■ Material shown:
++++++

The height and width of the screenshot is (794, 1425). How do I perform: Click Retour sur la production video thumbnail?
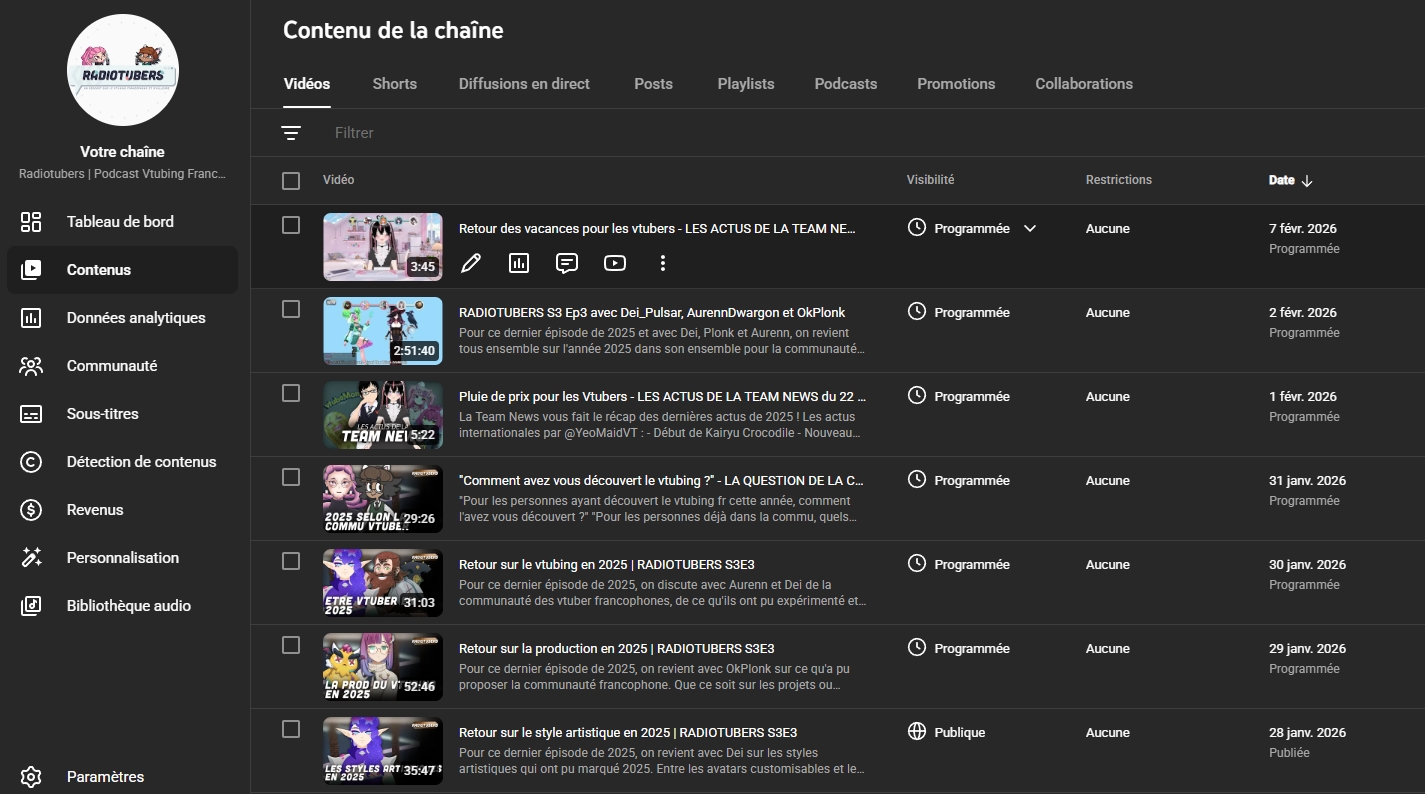pos(382,666)
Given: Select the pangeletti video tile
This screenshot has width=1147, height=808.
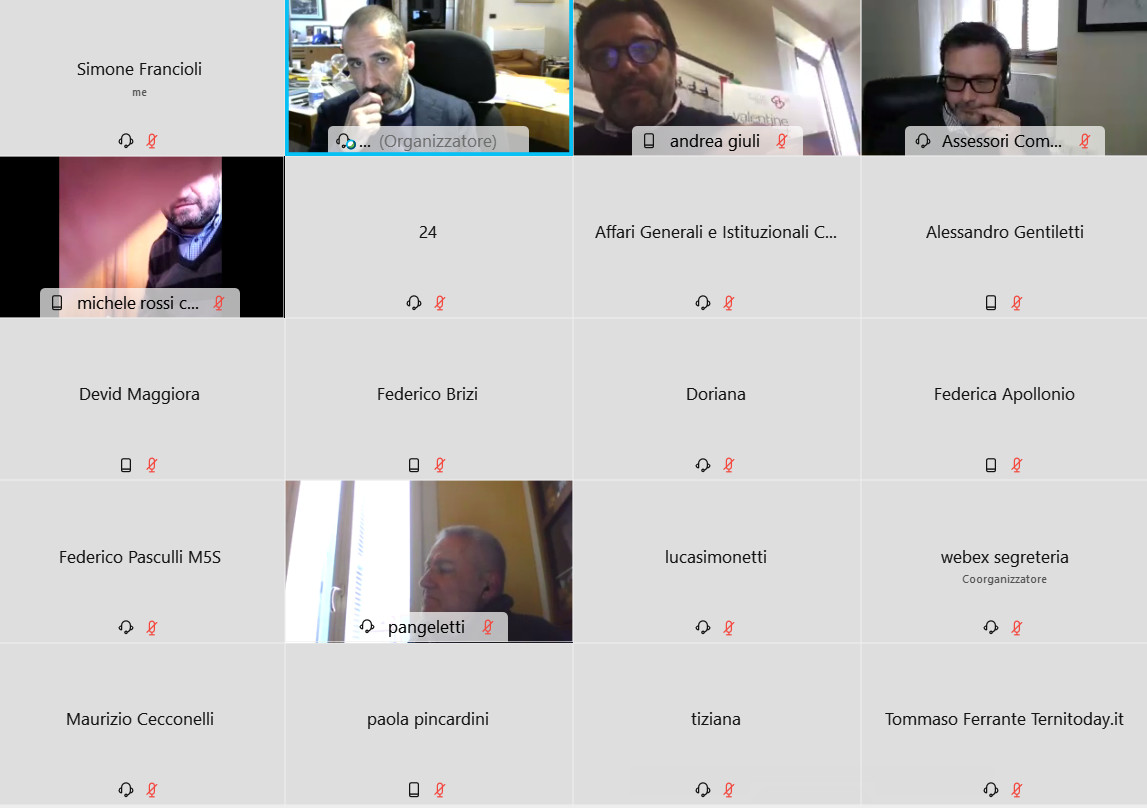Looking at the screenshot, I should (429, 562).
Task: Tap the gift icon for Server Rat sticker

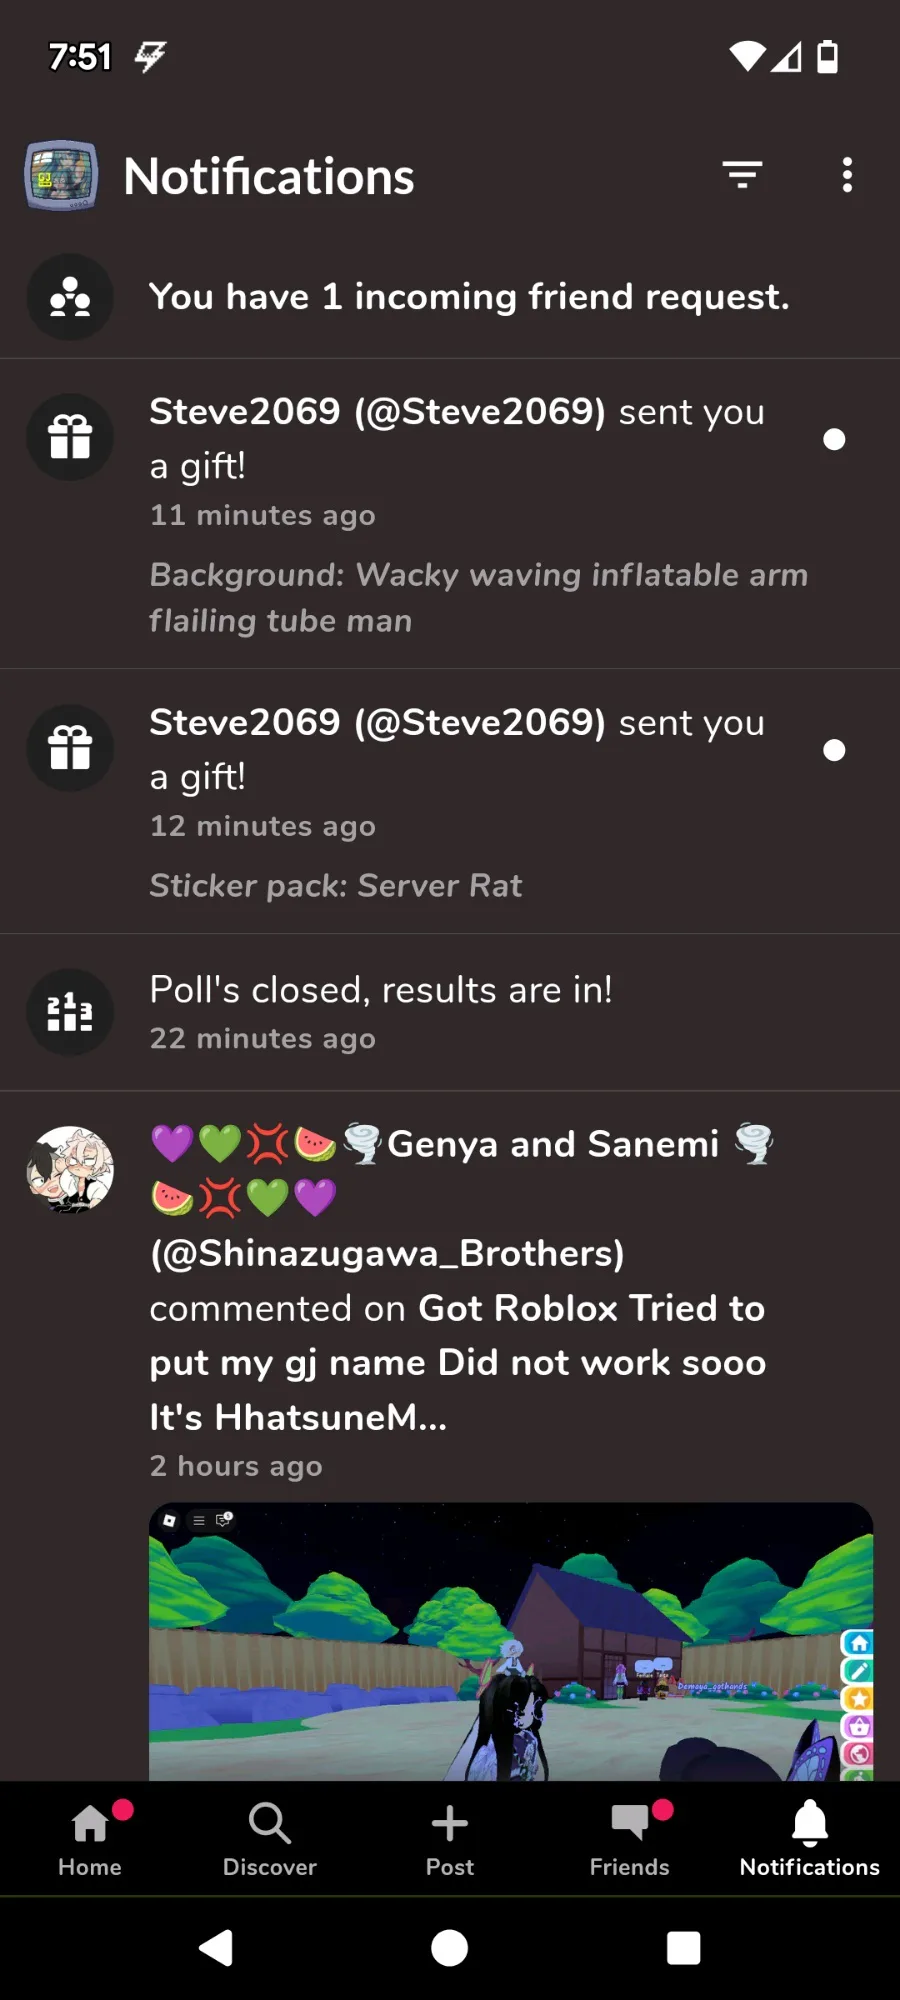Action: point(70,748)
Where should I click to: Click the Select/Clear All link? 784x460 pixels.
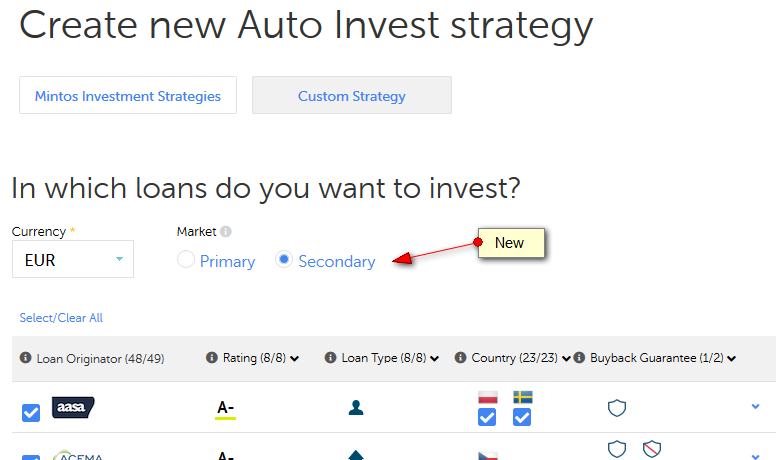tap(61, 318)
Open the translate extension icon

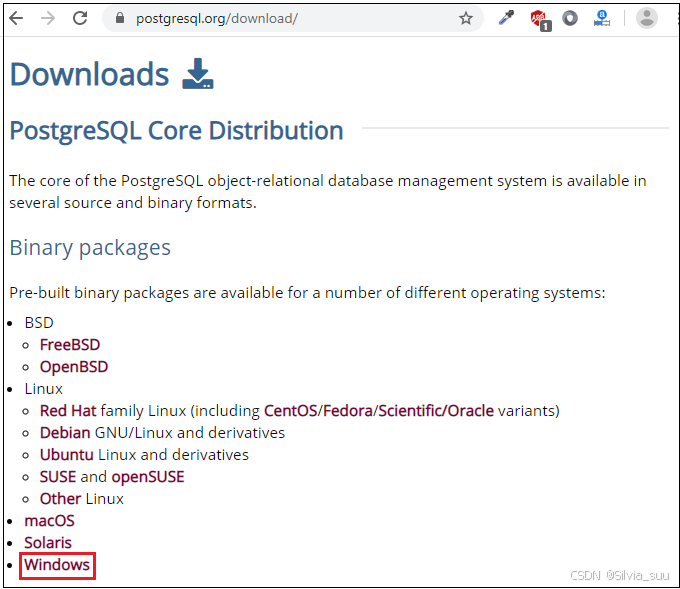pyautogui.click(x=602, y=19)
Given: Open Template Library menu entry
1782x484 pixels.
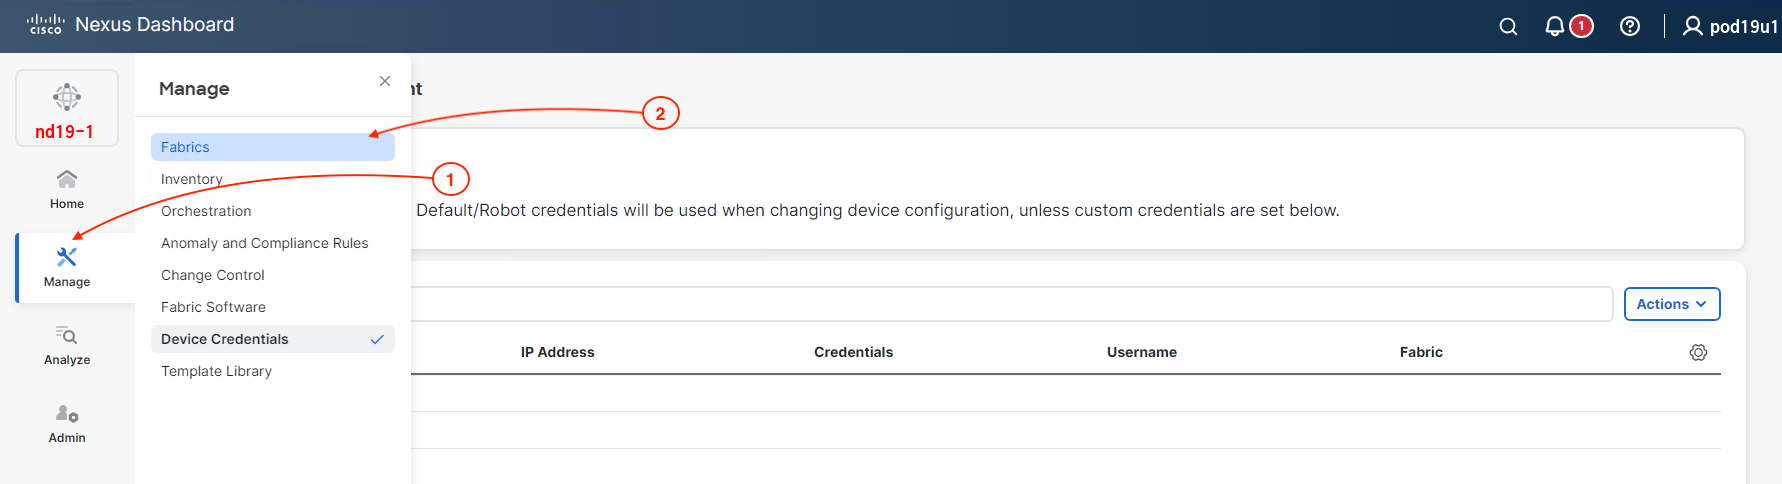Looking at the screenshot, I should [x=216, y=371].
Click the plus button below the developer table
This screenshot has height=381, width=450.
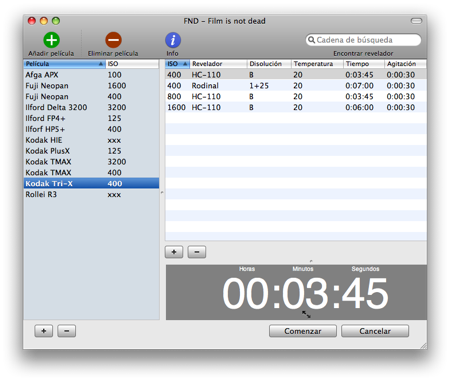click(x=174, y=252)
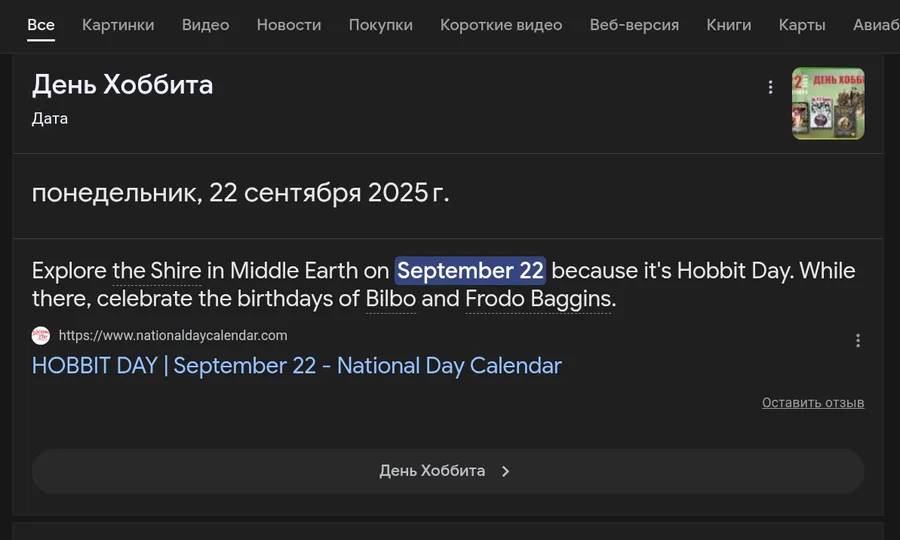Image resolution: width=900 pixels, height=540 pixels.
Task: Click the День Хоббита thumbnail image
Action: (828, 103)
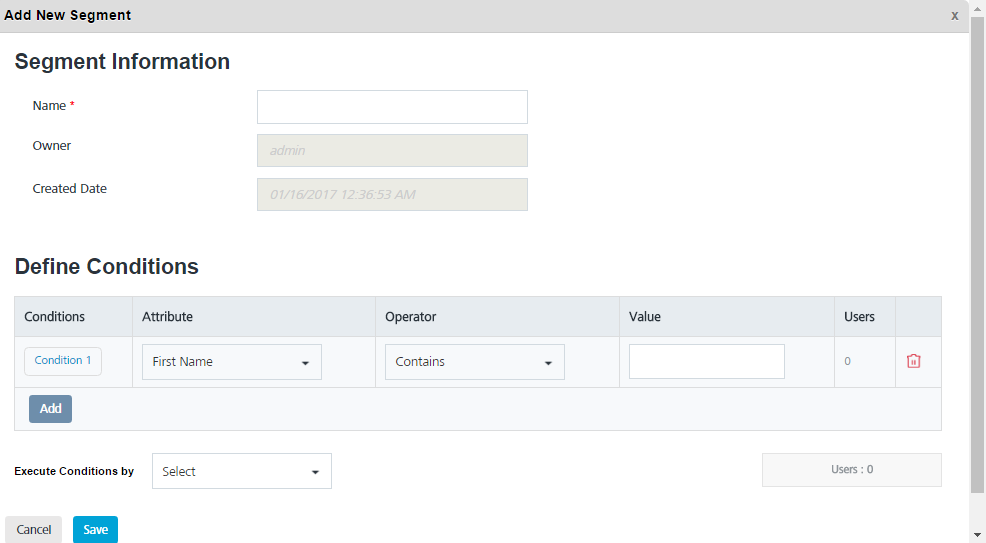The width and height of the screenshot is (986, 543).
Task: Select the Condition 1 label button
Action: (63, 361)
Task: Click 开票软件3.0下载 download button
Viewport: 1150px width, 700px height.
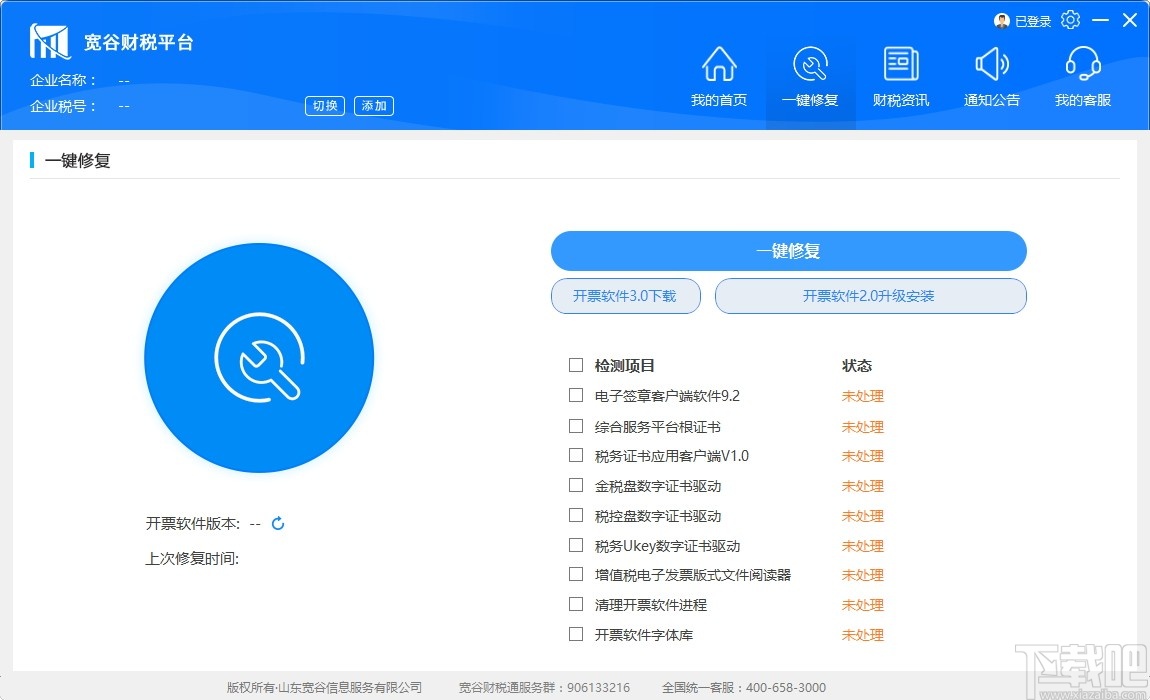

++++++

■ Exercise instructions: Starting at the line that holds "Given: Select the pangeletti video tile" and stopping at the last line of the listing above, write out each line exactly as it appears, and omit the pictures.

■ Written answer:
Given: Select the pangeletti video tile
This screenshot has width=1147, height=808.
Looking at the screenshot, I should (429, 562).
Task: Tap the gift icon for Server Rat sticker

Action: point(70,748)
Where should I click to: Click the Select/Clear All link? 784x460 pixels.
tap(61, 318)
Open the translate extension icon

pyautogui.click(x=602, y=19)
Given: Open Template Library menu entry
1782x484 pixels.
Looking at the screenshot, I should [x=216, y=371].
Click the plus button below the developer table
This screenshot has height=381, width=450.
click(x=174, y=252)
Image resolution: width=900 pixels, height=540 pixels.
Task: Click the День Хоббита thumbnail image
Action: (828, 103)
The width and height of the screenshot is (986, 543).
Task: Select the Condition 1 label button
Action: (63, 361)
Task: Click 开票软件3.0下载 download button
Viewport: 1150px width, 700px height.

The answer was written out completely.